In case you missed it, below is your guide to the important regulatory approvals made by the FDA in April 2024, including the data that supported the decisions and expert insights on the clinical implications of these pipeline updates.

Ide-Cel Snags Approval for Triple-Class Exposed R/R Multiple Myeloma

Krina K. Patel, MD, MSc

Krina K. Patel, MD, MSc

On April 4, 2024, the CAR T-cell therapy idecabtagene vicleucel (ide-cel; Abecma) was approved by the FDA for use in adult patients with relapsed or refractory multiple myeloma following two or more prior lines of therapy, including an immunomodulatory drug (IMiD), a proteasome inhibitor (PI), and an anti-CD38 monoclonal antibody.

The decision was based on findings from the phase 3 KarMMA-3 study (NCT03651128), which showed that the median progression-free survival (PFS) achieved with ide-cel (n = 254) was 13.3 months (95% CI, 11.8-16.1) vs 4.4 months (95% CI, 3.4-5.9) with standard regimens (n = 132), translating to a 51% reduction in the risk of disease progression or death (HR, 0.49; 95% CI, 0.38-0.64; P < .0001). The estimated median follow-up was 15.9 months. Moreover, the therapy elicited a higher overall response rate (ORR) vs what was observed with standard regimens, at 71% (95% CI, 66%-77%) and 42% (95% CI, 33%-50%), respectively (P < .0001).

“What we have learned from some of the studies like KarMMA-3 is that when you take patients in earlier lines of therapy, we think those patients are maybe not as refractory and probably will do better,” Krina K. Patel, MD, MSc, associate professor in the Department of Lymphoma/Myeloma of the Division of Cancer Medicine, at The University of Texas MD Anderson Cancer Center, in Houston, told OncLive®. “In historical situations, [this] was [the case]. When patients had later lines of therapy, like after 4 lines, they were usually more refractory to some of our best therapies vs if [they] had lines two to four, [they] probably had a better response to new therapies. But because we now use anti-CD38 [antibodies], PIs, and IMiDs in first line, and by second line, we’ve usually used the other two, we end up with penta-exposed or triple-refractory disease by the third line; so now, even earlier lines are still relapsed/refractory. As such, to have something novel that I can then offer my patients is huge.”

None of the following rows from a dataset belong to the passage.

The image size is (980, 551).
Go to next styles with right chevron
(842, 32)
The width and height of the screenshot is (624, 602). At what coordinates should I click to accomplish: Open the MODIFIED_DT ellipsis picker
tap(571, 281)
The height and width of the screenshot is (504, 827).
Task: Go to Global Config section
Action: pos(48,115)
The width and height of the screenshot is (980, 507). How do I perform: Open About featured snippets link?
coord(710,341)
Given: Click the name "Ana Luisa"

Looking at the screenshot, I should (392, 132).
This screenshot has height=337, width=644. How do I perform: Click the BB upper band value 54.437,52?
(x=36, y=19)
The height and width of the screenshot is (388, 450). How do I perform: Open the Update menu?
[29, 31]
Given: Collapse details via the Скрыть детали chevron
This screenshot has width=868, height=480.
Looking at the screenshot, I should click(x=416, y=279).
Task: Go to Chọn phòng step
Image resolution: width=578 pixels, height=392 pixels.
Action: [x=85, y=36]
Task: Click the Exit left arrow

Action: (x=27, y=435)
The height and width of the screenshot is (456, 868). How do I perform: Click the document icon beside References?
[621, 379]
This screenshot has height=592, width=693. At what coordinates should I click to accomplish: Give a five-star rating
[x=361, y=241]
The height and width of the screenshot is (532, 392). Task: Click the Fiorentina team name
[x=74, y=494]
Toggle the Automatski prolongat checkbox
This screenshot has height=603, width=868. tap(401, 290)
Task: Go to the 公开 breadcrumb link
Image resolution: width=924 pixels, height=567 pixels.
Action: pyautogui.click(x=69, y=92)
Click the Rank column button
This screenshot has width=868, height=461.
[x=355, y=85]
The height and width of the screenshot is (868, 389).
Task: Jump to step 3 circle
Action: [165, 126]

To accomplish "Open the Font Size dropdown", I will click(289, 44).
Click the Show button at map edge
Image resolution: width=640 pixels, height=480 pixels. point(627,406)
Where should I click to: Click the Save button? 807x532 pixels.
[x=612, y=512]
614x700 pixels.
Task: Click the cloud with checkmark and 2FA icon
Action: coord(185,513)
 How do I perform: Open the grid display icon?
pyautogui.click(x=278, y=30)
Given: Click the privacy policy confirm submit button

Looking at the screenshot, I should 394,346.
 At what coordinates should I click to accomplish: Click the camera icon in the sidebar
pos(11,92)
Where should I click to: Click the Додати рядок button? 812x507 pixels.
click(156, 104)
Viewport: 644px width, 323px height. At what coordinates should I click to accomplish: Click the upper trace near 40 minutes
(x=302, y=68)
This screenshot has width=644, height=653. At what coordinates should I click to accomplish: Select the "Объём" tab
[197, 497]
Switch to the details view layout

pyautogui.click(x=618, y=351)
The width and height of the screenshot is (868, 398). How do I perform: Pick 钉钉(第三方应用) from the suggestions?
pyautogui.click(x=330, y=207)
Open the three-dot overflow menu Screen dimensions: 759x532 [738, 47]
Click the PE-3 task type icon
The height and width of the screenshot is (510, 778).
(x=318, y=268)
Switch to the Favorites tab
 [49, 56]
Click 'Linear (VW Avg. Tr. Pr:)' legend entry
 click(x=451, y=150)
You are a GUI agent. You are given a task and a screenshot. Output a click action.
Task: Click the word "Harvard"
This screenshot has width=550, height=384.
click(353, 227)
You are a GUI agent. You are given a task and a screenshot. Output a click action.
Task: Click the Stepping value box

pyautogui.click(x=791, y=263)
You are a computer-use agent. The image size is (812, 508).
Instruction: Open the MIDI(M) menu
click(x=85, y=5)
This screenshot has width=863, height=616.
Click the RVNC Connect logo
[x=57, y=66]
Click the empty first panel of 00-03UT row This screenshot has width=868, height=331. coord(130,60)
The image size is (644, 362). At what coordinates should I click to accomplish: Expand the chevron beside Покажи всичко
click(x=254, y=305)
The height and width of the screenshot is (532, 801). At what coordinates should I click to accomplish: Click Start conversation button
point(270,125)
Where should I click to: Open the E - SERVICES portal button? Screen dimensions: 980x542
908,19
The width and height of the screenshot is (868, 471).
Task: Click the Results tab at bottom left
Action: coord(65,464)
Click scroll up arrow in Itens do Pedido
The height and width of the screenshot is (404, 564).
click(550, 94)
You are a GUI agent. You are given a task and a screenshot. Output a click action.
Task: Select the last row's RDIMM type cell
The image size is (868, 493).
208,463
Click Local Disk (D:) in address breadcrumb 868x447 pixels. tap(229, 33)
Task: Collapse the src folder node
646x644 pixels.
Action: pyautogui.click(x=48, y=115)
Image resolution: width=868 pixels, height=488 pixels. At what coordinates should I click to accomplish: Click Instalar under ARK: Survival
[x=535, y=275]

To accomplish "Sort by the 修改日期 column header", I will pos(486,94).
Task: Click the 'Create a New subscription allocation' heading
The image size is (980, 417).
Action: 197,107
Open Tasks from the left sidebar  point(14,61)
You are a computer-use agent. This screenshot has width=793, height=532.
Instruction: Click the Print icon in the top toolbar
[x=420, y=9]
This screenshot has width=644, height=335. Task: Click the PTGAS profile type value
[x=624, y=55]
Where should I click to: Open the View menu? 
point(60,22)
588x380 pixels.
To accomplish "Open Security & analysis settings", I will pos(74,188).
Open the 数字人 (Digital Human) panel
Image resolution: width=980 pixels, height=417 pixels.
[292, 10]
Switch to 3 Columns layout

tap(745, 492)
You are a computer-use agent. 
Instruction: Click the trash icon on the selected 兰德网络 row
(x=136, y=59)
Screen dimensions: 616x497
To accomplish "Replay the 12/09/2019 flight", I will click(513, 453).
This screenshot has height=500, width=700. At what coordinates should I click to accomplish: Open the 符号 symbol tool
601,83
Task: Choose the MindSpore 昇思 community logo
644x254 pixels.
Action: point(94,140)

Cilta-Cel Gets Green Light for R/R Multiple Myeloma After at Least 1 Line of Prior Therapy

Saad Z. Usmani, MD, MBA, FACP, FASCO

Saad Z. Usmani, MD, MBA, FACP, FASCO

The next day, the regulatory agency granted approval to ciltacabtagene autoleucel (cilta-cel; Carvykti) for the treatment of adult patients with relapsed or refractory multiple myeloma who have previously received at least one prior line of therapy, including a PI and an IMiD, and who are lenalidomide (Revlimid)-refractory. The decision was supported by data from the phase 3 CARTITUDE-4 study (NCT04181827) in which a 59% reduction in the risk of disease progression or death was observed with the CAR T-cell therapy (n = 208) vs standard regimens (n = 211).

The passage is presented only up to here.